Develop a swarm-plugin for Qiime 2 #89

frederic-mahe · 2016-10-17T16:17:20Z

Qiime 2 now offers an interface for third-party plugins. The plugin creation does not seem complicated: the plugin is a python 3 wrapper presenting some or all the functionalities of swarm.

torognes · 2016-10-19T10:48:30Z

Sounds like a good idea!

stheil15 · 2017-09-25T14:12:24Z

Any update ?

colinbrislawn · 2019-01-25T21:41:23Z

With swarm 3.0 fast approaching (#122), the increasing popularity of Exact Sequence Variants, and the publication of the Qiime 2 paper, this might be the perfect time to build a q2-swarm plugin.

🚀
Colin

frederic-mahe · 2019-02-07T08:20:09Z

@colinbrislawn you are right, but I don't really know where to begin. Would you help me kickstart that plugin?

colinbrislawn · 2019-02-07T17:30:30Z

Thanks @frederic-mahe! I'm honored you reached out to me, but I'm not sure where to begin either. I guess I would look to the q2-vsearch plugin as a template, then build from there. https://github.com/qiime2/q2-vsearch

@thermokarst, could you make us an official q2-swarm repo and invite us as contributors?

thermokarst · 2019-02-07T21:39:14Z

Hey there @colinbrislawn! This plugin idea sounds really interesting, and good news, no need for us to make you a repo! Since QIIME 2 is decentralized, you can create the plugin wherever you want, then you can share it with users by registering it at the QIIME 2 Library! The Library entry can contain instructions letting users know how to get your plugin and install it.

colinbrislawn · 2024-04-17T20:23:52Z

Summary of steps in Fred's-metabarcoding-pipeline, as I understand it, and what's already wrapped in Qiime2:

program	idea	existing q2 plugin	what
		qiime tools import
cutadapt		q2-cutadapt
vsearch	fastq_mergepairs	q2-vsearch
vsearch	fastq_filter	extend q2-vsearch	add --fastq_filter
vsearch	per-sample derep	extend q2-vsearch
sed	per-read quality	none	the lowest expected error rate observed for each unique sequence
vsearch	global derep	q2-vsearch
swarm	make ASVs!	none	then sort with vsearch
vsearch	uchime_denovo	q2-vsearch
OTU_contingency_table.py	make feature table

This is a fully featured pipeline that differs from what's already in Qiime2 in a number of ways. Specifically the per-sample derep...
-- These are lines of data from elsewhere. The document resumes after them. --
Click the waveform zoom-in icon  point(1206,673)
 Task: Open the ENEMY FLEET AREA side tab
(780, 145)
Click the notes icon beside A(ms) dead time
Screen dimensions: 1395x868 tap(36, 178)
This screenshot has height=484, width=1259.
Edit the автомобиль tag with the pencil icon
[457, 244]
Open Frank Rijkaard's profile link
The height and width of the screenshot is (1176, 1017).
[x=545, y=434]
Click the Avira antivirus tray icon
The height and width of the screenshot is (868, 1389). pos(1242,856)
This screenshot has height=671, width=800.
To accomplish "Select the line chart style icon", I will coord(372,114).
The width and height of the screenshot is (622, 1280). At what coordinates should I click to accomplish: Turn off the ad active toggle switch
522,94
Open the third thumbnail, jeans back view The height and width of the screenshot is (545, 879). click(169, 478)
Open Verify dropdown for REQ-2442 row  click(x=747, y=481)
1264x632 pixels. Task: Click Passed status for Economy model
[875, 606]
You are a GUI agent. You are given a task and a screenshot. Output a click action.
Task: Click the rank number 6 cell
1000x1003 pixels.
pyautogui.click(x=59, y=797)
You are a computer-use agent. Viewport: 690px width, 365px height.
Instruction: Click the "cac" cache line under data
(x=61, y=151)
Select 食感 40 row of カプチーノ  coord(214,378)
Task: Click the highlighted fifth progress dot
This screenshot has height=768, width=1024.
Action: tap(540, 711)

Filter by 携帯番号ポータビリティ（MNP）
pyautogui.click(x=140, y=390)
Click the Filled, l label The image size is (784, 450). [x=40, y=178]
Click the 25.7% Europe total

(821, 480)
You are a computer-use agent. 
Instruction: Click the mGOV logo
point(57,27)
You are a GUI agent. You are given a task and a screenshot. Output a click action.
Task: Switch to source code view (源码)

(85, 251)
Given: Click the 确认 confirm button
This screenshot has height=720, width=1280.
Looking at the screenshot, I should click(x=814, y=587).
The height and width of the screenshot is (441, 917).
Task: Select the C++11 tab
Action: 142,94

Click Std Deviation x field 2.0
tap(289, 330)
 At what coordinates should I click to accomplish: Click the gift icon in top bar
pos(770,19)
One easy way forward is to make a q2-swarm plugin that replaces only the vsearch cluster-features-de-novo.

This is in contrast to the DADA2 plugin that implements its full, unique SOP.
This may be more powerful; per-sample derep and per-feature quality are interesting ideas!

Either way, adding --fastq_filter to q2-vsearch seems like a natural first step.

frederic-mahe · 2024-04-18T08:09:34Z

I should have pointed that sooner, here is my current swarm-based pipeline.

The way the pipeline is described (and scripts numbered) might be confusing. The beginning is quite similar to the old pipeline you were referring to: --fastq_filter is indeed required.

One easy way forward is to make a q2-swarm plugin that replaces only the vsearch cluster-features-de-novo.

I realize that replicating the whole pipeline in Qiime2 might not be easy, so I agree we should aim for an easier first target.

swarm has three major modes: --differences 0 (dereplication), --differences 1 (fast, high-resolution clustering), --differences 2+ (slower, lower-resolution clustering)

In my own work, I only use --differences 1, with the --fastidious option when clustering the whole project (clustering()), or without the --fastidious option when working at the sample level (list_local_clusters()).

list_local_clusters() {
    # retain only clusters with more than 2 reads
    # (do not use the fastidious option here)
    ${SWARM} \
        --differences 1 \
        --threads "${THREADS}" \
        --usearch-abundance \
        --log /dev/null \
        --output-file /dev/null \
        --statistics-file - \
        "${SAMPLE}.fas" | \
        awk 'BEGIN {FS = OFS = "\t"} $2 > 2' > "${SAMPLE}.stats"
}

clustering() {
    # swarm 3 or more recent
    "${SWARM}" \
        --differences 1 \
        --fastidious \
        --usearch-abundance \
        --threads "${THREADS}" \
        --internal-structure "${OUTPUT_STRUCT}" \
        --output-file "${OUTPUT_SWARMS}" \
        --statistics-file "${OUTPUT_STATS}" \
        --seeds "${OUTPUT_REPRESENTATIVES}" \
        "${FINAL_FASTA}" 2> "${OUTPUT_LOG}"
}

The input file is a dereplicated fasta file with abundance annotations (;size=123[;]) (option --usearch-abundance), and only ACGT nucleotides. The command line options listed in these shell functions are the most relevant, at least in my opinion.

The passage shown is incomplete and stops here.